Nesta reta final, que se inicia 6 meses depois do último capítulo, Lurdes descobre que a melhor amiga Thelma (Adriana Esteves) é na verdade a mulher que comprou Domênico/Danilo (Chay Suede). A criança, nascida no povoado de Malaquitas (RN), foi vendida pelo próprio pai aos 2 anos de idade à traficante de crianças Kátia (Vera Holtz). No último capítulo gravado antes da interrupção, a mãe adotiva de Danilo, acuada após ser descoberta, atropela e mata Rita, mãe biológica da nora Camila (Jéssica Ellen). Não deve ser o único crime cometido.
“A Carminha [vilã de Avenida Brasil interpretada por Esteves] perto da Thelma é uma fofa”, brinca Casé. “Vai ser muito punk essa volta. Queriam tirar a gente da zona de conforto e eu fui pra maior zona de desconforto possível. Foi barra pesada”.
Sobre o desfecho de figuras centrais, apenas Humberto Carrão e Nanda Costa se restringiram a dar pistas. Na novela eles são o herdeiro Sandro e a empresária Érika. O filho de Raul (Murilo Benício), conforme as prévias revelam, deve passar por maus bocados enquanto lida com as investidas do bandido Marconi, seu antigo parceiro. Terá de enfrentar também a Covid sob outra ótica, desta vez acompanhando o drama da namorada Betina. Interpretada por Ísis Valverde, a jovem decide deixar o luxo e o bem-estar de sua nova vida para se dedicar ao duro trabalho de enfermeira, sua antiga profissão.

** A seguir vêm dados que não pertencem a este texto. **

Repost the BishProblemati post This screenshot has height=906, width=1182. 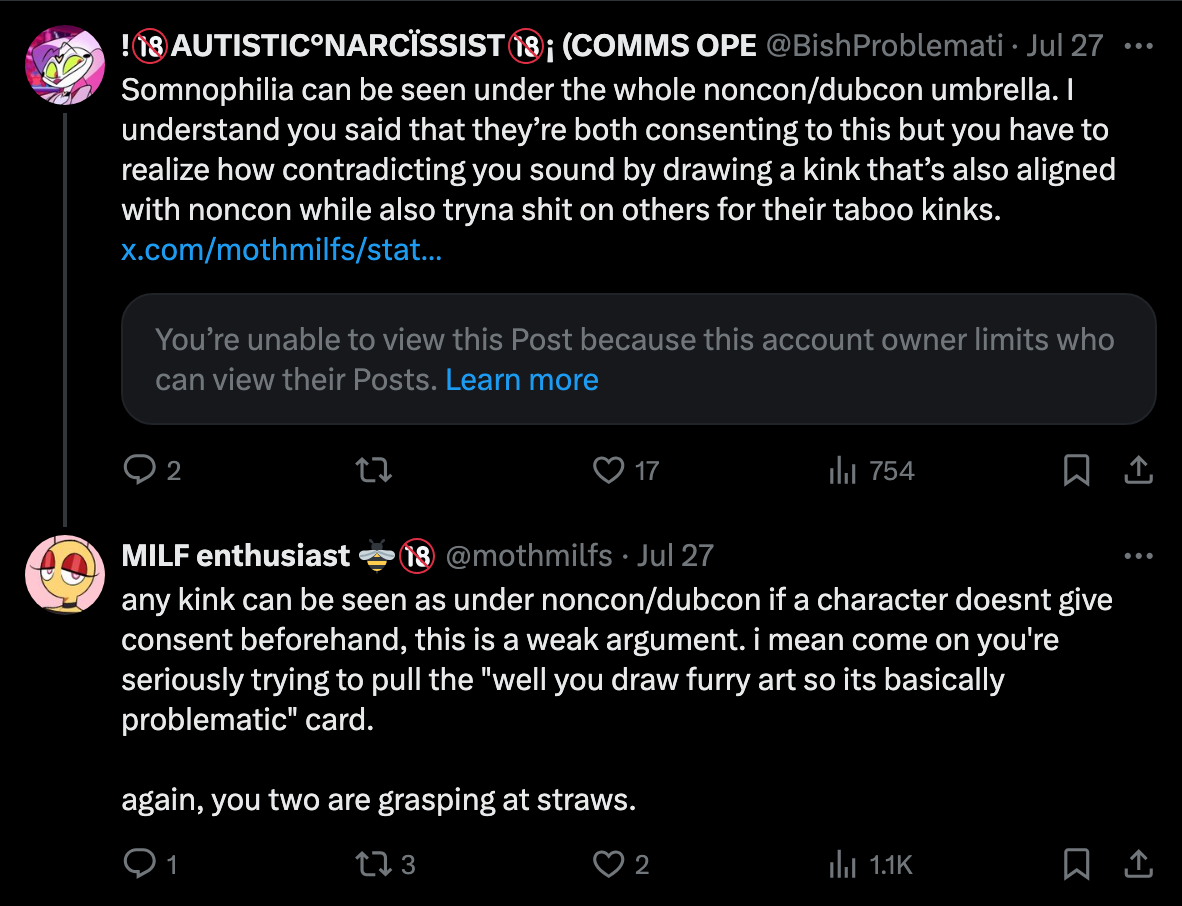[374, 470]
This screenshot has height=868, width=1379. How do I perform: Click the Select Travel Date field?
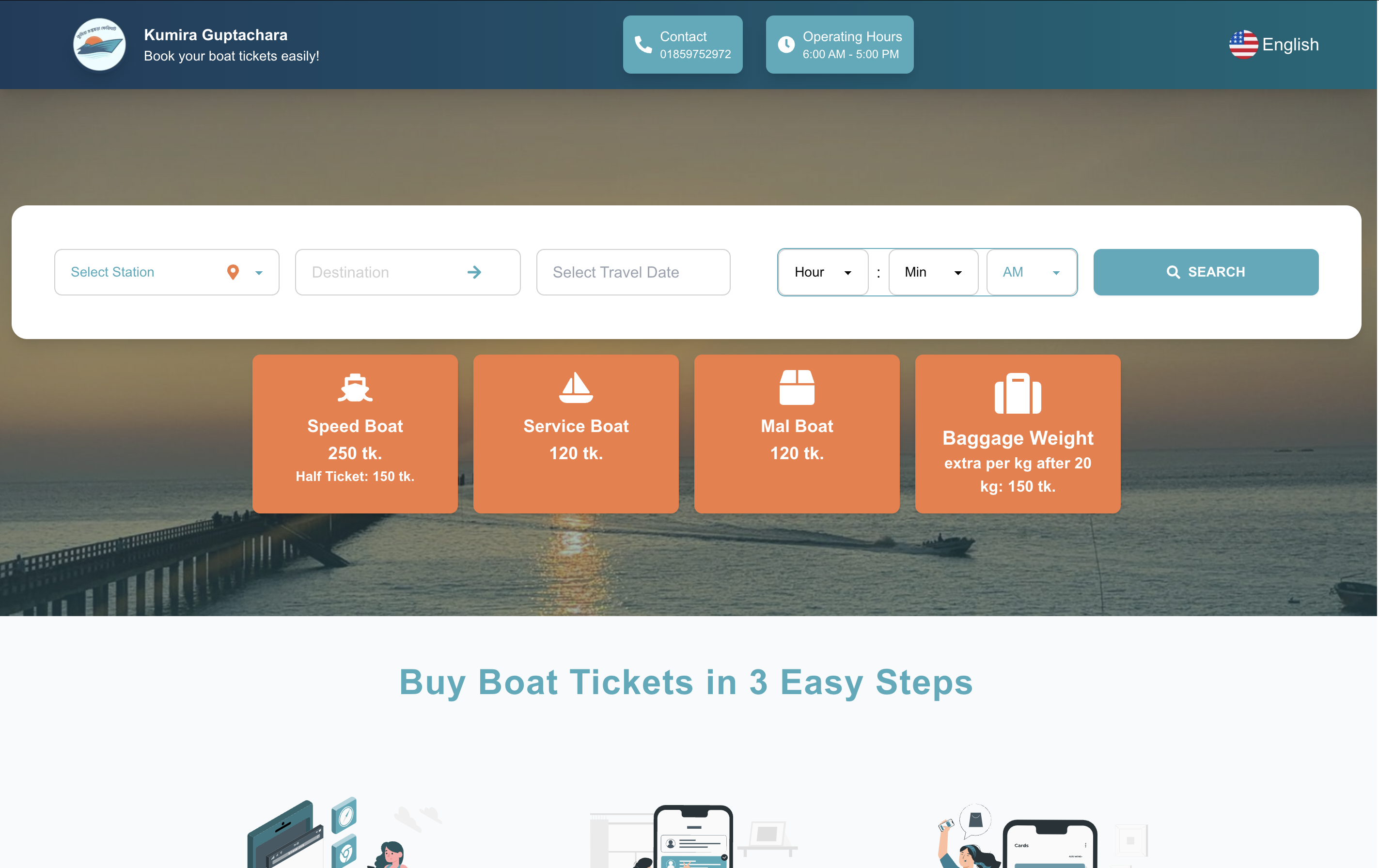pyautogui.click(x=633, y=272)
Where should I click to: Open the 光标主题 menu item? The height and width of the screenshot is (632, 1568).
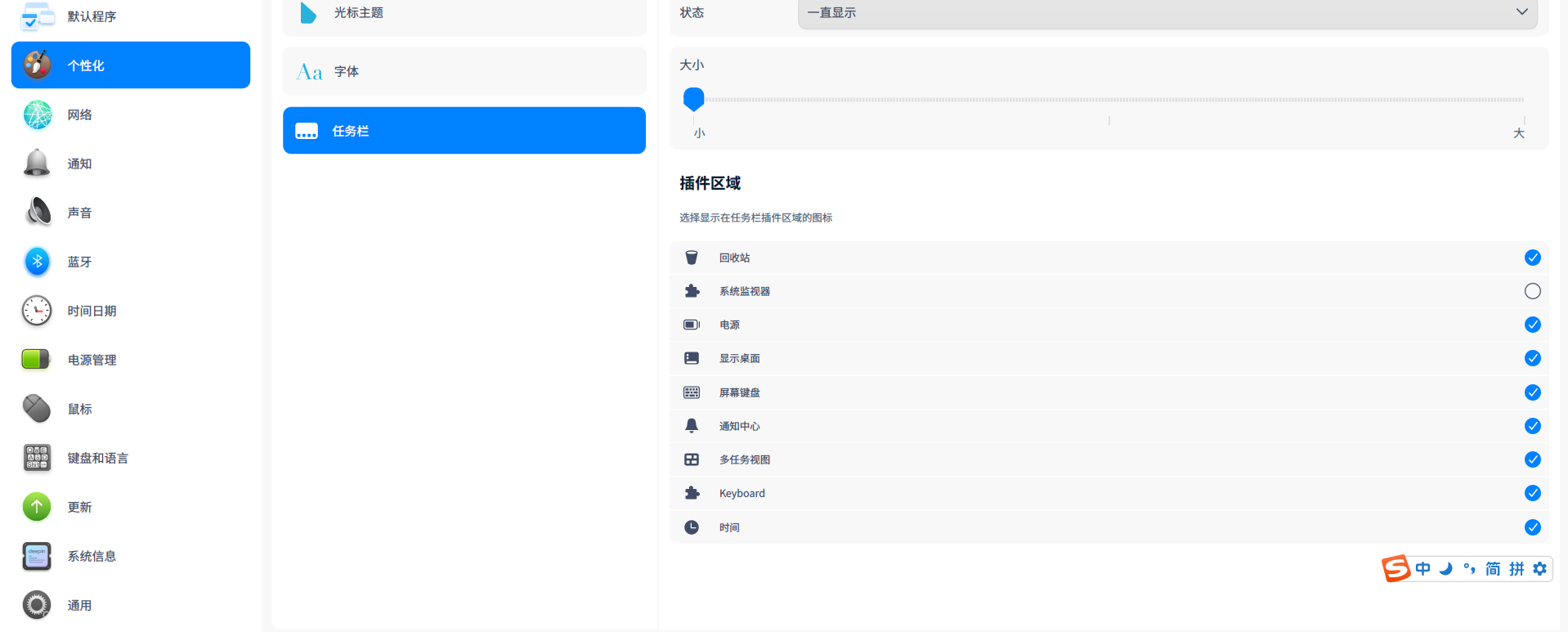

A filha de Lurdes, por sua vez, deve finalmente se encontrar no amor. “A Érica vinha de algumas frustrações sentimentais, não tava dando sorte, mas eu fiquei bem feliz com esse retorno. Posso dizer que agora ela vai se dar bem”, diz Costa. Ela também explica que, pela divisão de núcleos prevista no protocolo, o roteiro foi entregue em esquema fragmentado. Portanto, os finais de outros personagens não foram amplamente revelados. “A gente não sabe o que vai acontecer, só sabemos as cenas que fizemos por conta do distanciamento. Aumenta a curiosidade, né?”.